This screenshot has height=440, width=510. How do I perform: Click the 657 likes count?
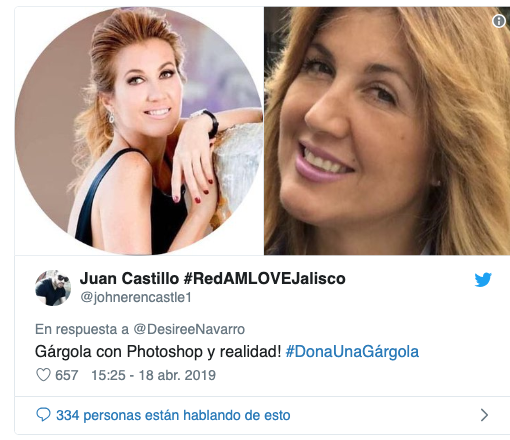(67, 375)
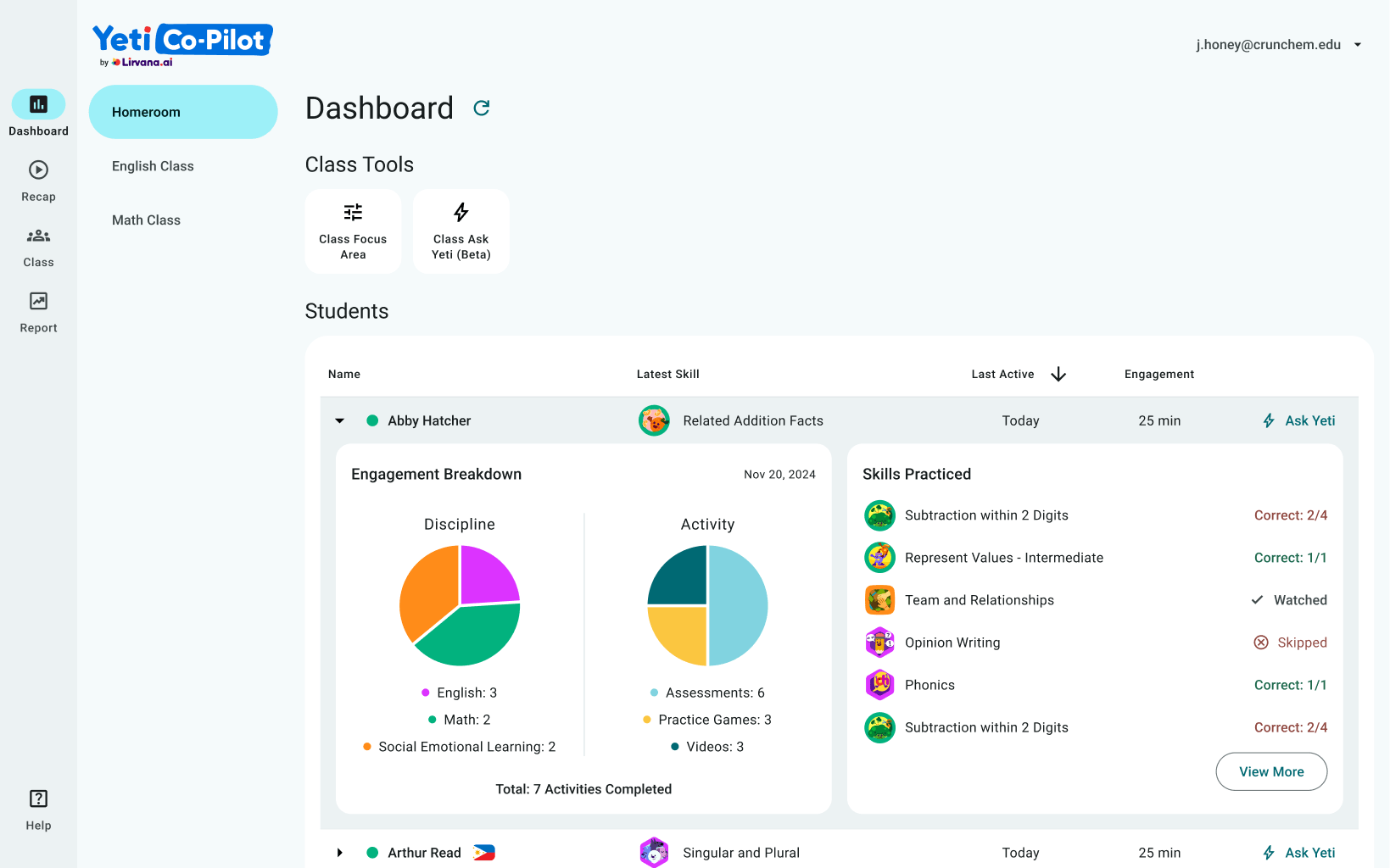1390x868 pixels.
Task: Expand Arthur Read's details row
Action: [x=340, y=853]
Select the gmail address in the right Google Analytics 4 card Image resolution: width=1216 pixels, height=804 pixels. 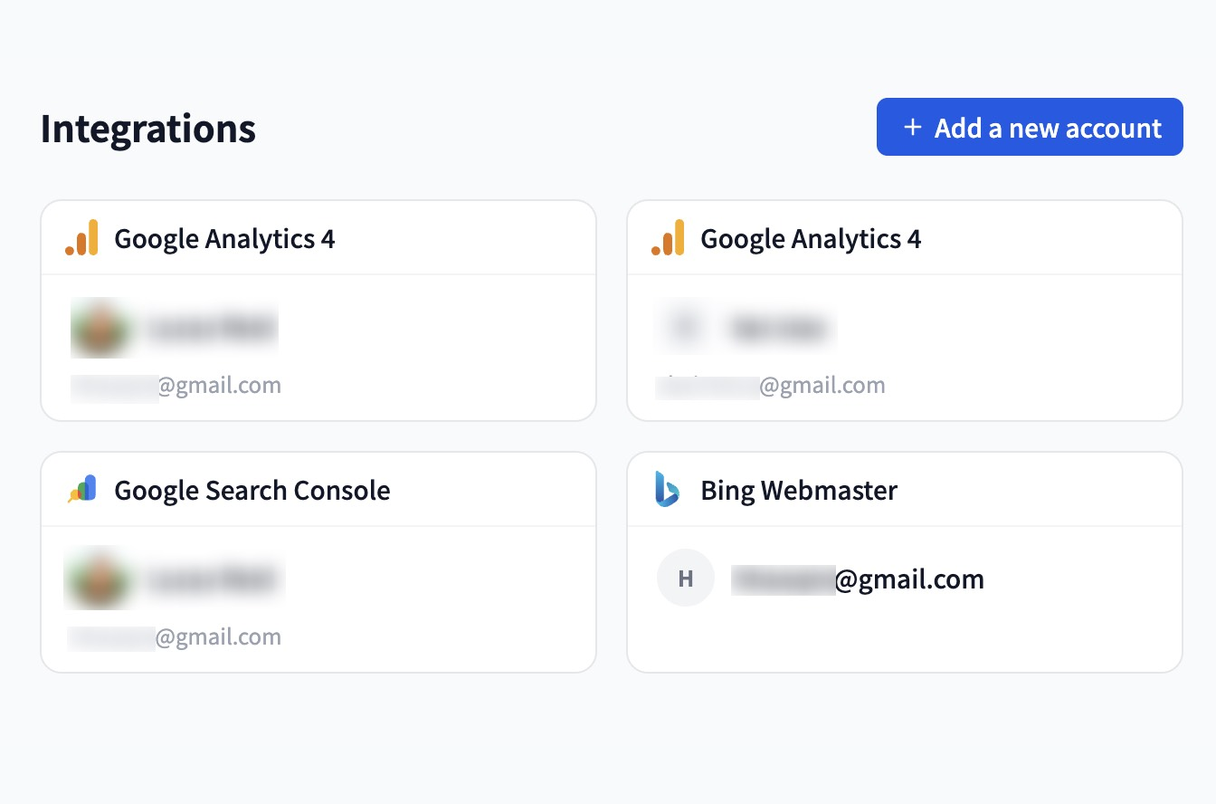click(770, 386)
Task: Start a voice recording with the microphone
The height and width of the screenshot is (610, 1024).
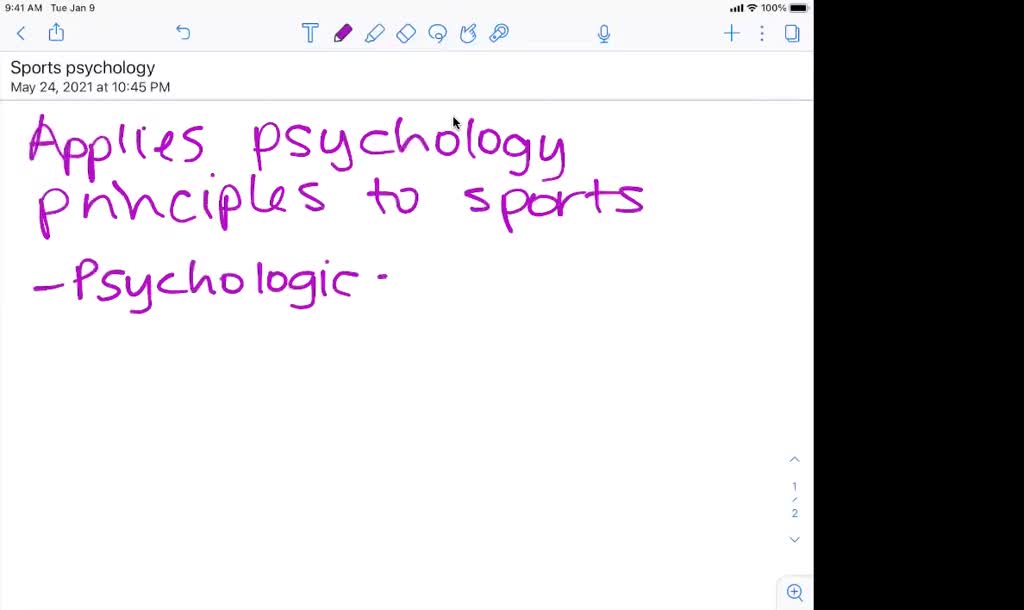Action: click(604, 33)
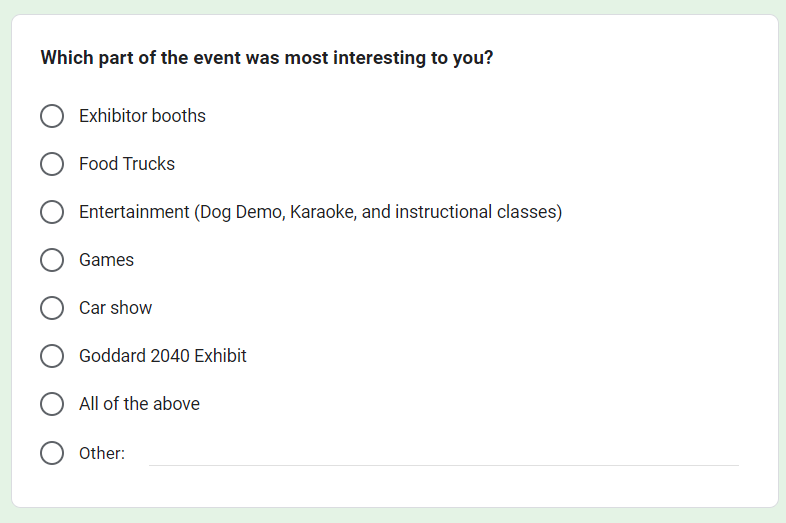Click the 'Games' option label text

point(106,260)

> Work instructions
Without any pictures, please write out the lines from the one containing "The height and" through the final line of the data, exactly and inclusive of both ends.

> Written reply
The height and width of the screenshot is (610, 1024).
Action: click(604, 33)
Click the 'Games' option label text

point(106,260)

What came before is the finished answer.